* Records supplied *

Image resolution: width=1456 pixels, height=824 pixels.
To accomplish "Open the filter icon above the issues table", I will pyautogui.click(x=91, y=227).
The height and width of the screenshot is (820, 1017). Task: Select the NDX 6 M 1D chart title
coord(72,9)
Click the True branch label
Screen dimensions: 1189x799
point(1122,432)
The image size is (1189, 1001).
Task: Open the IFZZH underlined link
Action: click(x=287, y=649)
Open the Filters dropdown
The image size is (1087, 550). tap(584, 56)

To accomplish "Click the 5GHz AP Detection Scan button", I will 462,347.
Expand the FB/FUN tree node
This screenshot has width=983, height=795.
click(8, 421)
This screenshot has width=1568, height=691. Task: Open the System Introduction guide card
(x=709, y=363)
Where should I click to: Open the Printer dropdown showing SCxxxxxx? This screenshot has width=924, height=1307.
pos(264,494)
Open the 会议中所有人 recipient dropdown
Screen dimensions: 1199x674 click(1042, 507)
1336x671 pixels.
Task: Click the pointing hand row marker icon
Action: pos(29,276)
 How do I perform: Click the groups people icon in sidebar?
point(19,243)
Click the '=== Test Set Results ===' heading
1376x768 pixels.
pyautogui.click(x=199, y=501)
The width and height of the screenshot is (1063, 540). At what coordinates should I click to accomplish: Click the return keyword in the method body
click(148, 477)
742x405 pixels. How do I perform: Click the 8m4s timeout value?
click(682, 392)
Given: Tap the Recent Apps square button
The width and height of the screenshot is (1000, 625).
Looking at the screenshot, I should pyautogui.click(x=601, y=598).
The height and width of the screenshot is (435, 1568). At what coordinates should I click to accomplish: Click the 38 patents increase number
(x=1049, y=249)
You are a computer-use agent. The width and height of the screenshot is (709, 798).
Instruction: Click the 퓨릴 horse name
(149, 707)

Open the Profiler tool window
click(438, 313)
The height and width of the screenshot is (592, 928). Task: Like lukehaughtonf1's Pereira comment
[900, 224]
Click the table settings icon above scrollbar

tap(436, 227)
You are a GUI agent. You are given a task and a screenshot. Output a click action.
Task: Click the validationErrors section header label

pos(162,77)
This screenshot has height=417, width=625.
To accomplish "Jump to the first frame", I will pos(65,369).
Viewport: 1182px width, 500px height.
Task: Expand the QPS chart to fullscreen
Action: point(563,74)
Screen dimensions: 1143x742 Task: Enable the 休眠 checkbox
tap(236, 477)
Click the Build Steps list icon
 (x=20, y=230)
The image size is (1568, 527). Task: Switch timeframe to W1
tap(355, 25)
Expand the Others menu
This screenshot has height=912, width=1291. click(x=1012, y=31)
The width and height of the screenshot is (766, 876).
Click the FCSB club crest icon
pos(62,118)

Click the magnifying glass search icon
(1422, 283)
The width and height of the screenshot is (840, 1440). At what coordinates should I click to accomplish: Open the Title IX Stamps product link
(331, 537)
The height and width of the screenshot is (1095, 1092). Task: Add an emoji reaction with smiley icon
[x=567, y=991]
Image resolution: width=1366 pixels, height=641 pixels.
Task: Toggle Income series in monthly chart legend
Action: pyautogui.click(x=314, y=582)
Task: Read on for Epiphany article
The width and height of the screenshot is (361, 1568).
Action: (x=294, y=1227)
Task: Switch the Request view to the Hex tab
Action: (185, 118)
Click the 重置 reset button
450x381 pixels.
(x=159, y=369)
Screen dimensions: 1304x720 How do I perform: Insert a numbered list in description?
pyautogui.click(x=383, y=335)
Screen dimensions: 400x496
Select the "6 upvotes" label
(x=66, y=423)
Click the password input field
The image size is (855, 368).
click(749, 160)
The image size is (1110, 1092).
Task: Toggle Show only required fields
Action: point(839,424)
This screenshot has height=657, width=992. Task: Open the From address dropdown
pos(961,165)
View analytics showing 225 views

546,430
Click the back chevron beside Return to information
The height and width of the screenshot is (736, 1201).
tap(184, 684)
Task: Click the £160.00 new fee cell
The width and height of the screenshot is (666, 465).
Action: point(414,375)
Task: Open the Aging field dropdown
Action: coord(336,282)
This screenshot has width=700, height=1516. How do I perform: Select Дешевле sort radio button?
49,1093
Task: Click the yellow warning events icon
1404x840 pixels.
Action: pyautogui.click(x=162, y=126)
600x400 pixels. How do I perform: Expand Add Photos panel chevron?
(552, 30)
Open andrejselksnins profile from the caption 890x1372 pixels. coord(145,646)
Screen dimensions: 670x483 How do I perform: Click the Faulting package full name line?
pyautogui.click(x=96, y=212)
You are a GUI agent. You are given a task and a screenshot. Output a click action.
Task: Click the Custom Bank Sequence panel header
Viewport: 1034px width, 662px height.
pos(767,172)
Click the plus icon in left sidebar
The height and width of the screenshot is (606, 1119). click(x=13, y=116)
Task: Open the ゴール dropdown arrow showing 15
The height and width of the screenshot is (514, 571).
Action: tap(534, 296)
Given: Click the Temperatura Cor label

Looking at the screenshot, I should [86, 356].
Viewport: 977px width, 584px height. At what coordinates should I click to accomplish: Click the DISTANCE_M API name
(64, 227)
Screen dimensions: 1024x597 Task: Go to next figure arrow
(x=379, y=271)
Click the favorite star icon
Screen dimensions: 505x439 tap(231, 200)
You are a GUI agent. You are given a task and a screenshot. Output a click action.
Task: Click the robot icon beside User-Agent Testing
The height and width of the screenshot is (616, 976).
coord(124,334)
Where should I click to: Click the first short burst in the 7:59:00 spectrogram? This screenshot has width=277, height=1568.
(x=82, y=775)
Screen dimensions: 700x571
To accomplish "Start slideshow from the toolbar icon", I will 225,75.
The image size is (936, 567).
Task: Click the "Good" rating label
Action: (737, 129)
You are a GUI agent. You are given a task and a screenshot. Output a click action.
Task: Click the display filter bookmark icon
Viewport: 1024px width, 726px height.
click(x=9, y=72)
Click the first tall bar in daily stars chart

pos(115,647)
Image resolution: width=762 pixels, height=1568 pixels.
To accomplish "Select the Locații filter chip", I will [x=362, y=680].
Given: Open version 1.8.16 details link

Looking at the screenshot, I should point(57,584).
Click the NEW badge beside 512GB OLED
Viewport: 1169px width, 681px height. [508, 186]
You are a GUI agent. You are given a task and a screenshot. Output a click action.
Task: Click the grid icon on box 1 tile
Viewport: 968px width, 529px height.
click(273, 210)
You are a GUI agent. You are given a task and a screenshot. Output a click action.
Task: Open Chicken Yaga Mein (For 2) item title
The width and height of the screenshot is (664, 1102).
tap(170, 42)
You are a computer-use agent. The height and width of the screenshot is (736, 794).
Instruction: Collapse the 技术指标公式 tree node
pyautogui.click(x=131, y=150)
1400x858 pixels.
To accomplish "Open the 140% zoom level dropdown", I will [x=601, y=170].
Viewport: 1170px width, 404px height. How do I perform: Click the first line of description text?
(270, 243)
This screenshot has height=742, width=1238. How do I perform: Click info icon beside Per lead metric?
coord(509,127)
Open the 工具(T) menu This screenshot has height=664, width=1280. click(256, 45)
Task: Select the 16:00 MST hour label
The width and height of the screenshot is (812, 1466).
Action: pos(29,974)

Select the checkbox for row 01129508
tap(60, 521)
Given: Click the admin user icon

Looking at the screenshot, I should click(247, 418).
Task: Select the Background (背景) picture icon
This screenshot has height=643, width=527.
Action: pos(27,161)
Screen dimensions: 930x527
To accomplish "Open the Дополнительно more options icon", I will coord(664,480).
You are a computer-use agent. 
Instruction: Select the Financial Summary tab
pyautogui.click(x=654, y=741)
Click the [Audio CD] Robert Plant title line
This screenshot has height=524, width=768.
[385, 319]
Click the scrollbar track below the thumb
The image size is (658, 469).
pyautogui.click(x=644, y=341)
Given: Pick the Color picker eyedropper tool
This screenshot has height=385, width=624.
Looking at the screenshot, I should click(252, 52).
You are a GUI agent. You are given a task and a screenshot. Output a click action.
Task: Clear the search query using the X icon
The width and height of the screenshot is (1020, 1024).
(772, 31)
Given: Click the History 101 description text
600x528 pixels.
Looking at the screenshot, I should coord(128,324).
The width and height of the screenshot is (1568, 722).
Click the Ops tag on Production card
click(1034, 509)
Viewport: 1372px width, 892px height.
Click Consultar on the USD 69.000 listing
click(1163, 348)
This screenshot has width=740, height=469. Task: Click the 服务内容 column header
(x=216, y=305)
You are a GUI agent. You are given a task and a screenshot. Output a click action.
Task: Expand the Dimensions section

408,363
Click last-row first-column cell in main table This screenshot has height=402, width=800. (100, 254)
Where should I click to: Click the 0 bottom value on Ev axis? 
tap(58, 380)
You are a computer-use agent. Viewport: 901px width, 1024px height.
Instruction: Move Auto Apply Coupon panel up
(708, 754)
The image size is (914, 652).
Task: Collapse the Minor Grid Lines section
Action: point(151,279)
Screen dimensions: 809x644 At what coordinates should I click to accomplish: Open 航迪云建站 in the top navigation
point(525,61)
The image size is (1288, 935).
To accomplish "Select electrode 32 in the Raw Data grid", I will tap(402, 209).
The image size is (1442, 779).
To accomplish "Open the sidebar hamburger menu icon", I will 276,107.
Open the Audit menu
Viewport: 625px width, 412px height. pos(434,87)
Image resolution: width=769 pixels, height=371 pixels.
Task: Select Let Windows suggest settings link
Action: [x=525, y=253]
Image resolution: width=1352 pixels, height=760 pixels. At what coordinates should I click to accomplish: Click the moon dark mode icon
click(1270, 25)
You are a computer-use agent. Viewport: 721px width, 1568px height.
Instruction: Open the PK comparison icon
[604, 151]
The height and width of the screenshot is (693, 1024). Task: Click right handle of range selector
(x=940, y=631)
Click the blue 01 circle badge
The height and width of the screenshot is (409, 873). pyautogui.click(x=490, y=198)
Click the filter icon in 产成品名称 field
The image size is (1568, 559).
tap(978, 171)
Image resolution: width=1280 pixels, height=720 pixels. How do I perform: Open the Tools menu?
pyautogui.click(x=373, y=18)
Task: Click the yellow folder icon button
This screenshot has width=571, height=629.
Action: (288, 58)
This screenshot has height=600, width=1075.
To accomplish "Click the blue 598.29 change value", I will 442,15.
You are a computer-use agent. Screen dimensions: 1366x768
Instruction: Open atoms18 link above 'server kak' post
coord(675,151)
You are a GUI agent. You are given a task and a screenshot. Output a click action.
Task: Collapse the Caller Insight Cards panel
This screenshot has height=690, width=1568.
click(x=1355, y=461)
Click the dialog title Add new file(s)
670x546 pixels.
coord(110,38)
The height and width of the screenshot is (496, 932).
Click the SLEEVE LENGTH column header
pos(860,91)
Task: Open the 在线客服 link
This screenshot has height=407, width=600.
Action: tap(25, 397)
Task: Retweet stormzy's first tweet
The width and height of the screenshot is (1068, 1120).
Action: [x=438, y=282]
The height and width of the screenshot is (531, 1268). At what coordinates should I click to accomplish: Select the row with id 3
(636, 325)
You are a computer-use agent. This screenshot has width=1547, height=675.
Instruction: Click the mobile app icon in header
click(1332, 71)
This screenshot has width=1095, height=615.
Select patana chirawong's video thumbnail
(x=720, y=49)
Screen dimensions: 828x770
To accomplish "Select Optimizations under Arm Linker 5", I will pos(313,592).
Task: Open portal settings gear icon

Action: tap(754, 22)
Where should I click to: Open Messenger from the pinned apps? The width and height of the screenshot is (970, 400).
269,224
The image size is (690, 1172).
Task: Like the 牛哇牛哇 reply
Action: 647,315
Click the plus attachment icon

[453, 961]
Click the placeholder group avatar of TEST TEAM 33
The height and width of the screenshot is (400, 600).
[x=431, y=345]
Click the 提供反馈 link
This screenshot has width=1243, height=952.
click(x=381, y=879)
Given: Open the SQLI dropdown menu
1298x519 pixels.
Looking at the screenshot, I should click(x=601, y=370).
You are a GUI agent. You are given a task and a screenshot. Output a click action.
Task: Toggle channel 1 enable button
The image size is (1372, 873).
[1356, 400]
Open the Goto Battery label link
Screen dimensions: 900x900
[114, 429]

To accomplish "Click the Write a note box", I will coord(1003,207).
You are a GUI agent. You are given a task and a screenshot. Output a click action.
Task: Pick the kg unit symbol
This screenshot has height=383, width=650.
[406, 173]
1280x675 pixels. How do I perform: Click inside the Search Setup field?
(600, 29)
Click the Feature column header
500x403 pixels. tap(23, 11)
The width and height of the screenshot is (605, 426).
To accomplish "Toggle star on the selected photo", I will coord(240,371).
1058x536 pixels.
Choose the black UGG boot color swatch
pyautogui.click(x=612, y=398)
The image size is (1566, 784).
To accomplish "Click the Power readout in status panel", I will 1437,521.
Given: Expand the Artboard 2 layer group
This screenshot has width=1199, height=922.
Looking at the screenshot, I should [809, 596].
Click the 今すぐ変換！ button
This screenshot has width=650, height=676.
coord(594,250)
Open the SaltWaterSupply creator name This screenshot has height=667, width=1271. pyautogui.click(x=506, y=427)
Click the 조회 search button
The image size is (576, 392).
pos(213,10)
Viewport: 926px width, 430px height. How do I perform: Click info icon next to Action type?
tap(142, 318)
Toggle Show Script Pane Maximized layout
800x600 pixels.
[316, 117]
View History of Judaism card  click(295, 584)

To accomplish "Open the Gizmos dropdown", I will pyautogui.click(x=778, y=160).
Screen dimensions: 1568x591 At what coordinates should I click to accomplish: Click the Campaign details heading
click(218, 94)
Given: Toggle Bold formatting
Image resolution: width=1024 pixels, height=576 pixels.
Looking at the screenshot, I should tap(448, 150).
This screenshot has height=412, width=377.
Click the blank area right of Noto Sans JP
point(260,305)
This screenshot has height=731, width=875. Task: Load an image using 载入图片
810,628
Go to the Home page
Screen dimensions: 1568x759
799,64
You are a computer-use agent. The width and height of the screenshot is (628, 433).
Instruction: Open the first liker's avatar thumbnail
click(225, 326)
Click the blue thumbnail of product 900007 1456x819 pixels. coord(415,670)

* Assignment *
Working from the material above, restate word for word the lines between the line with "Task: Click the £160.00 new fee cell" and the line with "Task: Click the yellow warning events icon", both included, and only those.

* Output for this exercise *
Task: Click the £160.00 new fee cell
The width and height of the screenshot is (666, 465).
Action: point(414,375)
Task: Open the Aging field dropdown
Action: coord(336,282)
This screenshot has width=700, height=1516. How do I perform: Select Дешевле sort radio button?
49,1093
Task: Click the yellow warning events icon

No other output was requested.